You have asked whether certain information is subject to required public disclosure under chapter 552 of the Government Code. Your request was assigned ID# 176302.

The Dallas Police Department (the "department") received a request for information pertaining to an allegation of sexual assault. The department claims that the requested information is excepted from public disclosure under section 552.101 of the Government Code.

Subsections 552.301(a) and (b) provide:

(a) A governmental body that receives a written request for information that it wishes to withhold from public disclosure and that it considers to be within one of the [act's] exceptions . . . must ask for a decision from the attorney general about whether the information is within that exception if there has not been a previous determination about whether the information falls within one of the exceptions.

(b) The governmental body must ask for the attorney general's decision and state the exceptions that apply within a reasonable time but not later than the 10th business day after the date of receiving the written request.

The department states that it received the request on November 14, 2002. The department did not request a decision from this office until December 3, 2002. Consequently, the department failed to request a decision within the ten business day period mandated by section 552.301(a) of the Government Code.

Pursuant to section 552.302 of the Government Code, a governmental body's failure to comply with section 552.301 results in the legal presumption that the information is public and must be released. Information that is presumed public must be released unless a governmental body demonstrates a compelling reason to withhold the information to overcome this presumption. See Hancock v. State Bd. of Ins., 797 S.W.2d 379, 381-82 (Tex. App.--Austin 1990, no writ) (governmental body must make compelling demonstration to overcome presumption of openness pursuant to statutory predecessor to Gov't Code 552.302); Open Records Decision No. 319 (1982). This office has held that a compelling reason exists to withhold information when the information is confidential by another source of law. See Open Records Decision No. 150 (1977) (presumption of openness overcome by a showing that the information is made confidential by another source of law or affects third party interests). The applicability of section 552.101 is such a compelling reason.

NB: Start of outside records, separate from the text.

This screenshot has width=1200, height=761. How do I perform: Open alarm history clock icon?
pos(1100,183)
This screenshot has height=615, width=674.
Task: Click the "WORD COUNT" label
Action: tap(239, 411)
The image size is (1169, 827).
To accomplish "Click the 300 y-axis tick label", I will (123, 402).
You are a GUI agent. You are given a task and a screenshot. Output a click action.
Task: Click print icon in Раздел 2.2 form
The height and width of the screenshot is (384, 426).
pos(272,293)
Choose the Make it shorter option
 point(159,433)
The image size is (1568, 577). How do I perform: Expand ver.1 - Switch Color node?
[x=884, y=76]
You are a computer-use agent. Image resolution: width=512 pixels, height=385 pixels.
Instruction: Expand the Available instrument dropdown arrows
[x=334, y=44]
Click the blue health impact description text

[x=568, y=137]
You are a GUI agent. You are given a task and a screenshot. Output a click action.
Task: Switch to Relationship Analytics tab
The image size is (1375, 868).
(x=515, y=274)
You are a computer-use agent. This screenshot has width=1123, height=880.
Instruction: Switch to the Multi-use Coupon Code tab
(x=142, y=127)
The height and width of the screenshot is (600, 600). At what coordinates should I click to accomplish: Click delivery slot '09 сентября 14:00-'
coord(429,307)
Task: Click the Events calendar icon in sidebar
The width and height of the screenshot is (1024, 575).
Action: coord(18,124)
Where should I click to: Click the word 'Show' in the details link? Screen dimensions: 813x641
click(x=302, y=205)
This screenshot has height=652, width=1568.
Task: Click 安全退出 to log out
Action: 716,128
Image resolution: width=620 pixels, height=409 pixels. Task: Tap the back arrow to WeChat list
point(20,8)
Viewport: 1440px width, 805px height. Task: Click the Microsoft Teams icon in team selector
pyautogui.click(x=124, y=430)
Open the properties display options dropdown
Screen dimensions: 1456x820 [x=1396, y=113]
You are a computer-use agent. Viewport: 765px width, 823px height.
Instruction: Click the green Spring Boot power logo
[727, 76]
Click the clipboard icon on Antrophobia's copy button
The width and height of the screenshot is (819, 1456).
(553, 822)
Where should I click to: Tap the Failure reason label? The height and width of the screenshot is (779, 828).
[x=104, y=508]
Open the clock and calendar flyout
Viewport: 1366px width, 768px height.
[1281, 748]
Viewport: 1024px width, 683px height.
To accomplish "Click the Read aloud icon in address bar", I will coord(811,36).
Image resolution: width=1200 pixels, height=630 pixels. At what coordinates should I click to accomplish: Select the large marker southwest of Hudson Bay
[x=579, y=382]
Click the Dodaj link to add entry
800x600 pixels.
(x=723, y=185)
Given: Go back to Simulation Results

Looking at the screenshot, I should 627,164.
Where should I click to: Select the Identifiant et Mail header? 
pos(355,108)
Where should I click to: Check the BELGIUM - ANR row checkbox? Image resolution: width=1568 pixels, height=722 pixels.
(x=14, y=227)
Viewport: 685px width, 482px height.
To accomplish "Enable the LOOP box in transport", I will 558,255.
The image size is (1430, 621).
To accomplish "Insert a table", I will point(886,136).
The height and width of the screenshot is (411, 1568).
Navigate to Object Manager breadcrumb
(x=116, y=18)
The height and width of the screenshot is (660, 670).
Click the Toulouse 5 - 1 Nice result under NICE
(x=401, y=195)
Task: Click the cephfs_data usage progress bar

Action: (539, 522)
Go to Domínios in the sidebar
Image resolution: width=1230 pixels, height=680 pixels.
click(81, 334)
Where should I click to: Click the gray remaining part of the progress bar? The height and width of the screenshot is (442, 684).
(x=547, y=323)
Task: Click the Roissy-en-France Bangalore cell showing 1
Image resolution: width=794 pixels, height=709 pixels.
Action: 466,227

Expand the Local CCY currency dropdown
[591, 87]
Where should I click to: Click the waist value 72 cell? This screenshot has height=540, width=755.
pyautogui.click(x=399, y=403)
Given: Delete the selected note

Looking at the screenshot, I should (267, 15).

Section 552.101 excepts from disclosure "information considered to be confidential by law, either constitutional, statutory, or by judicial decision." This section encompasses common law privacy and excepts from disclosure private facts about an individual. Industrial Found. v. Texas Indus. Accident Bd., 540 S.W.2d 668 (Tex. 1976), cert. denied, 430 U.S. 931 (1977). Information is excepted from required public disclosure by a common law right of privacy if the information (1) contains highly intimate or embarrassing facts the publication of which would be highly objectionable to a reasonable person, and (2) the information is not of legitimate concern to the public. Industrial Found., 540 S.W.2d 668.

In Open Records Decision No. 393 (1983), this office concluded that, generally, only that information which either identifies or tends to identify a victim of sexual assault or other sex-related offense may be withheld under common law privacy, because the identifying information was inextricably intertwined with other releasable information, the governmental body was required to withhold the entire report. Open Records Decision No 393 (1983) at 2; see Open Records Decision No. 339 (1982); see also Morales v. Ellen, 840 S.W.2d 519 (Tex. App.--El Paso 1992, writ denied) (identity of witnesses to and victims of sexual harassment was highly intimate or embarrassing information and public did not have a legitimate interest in such information); Open Records Decision No. 440 (1986) (detailed descriptions of serious sexual offenses must be withheld). The requestor in this case knows the identity of the alleged victim. We believe that, in this instance, withholding only identifying information from the requestor would not preserve the victim's common law right to privacy. We conclude, therefore, that the department must withhold the entire offense report pursuant to section 552.101.

This letter ruling is limited to the particular records at issue in this request and limited to the facts as presented to us; therefore, this ruling must not be relied upon as a previous determination regarding any other records or any other circumstances.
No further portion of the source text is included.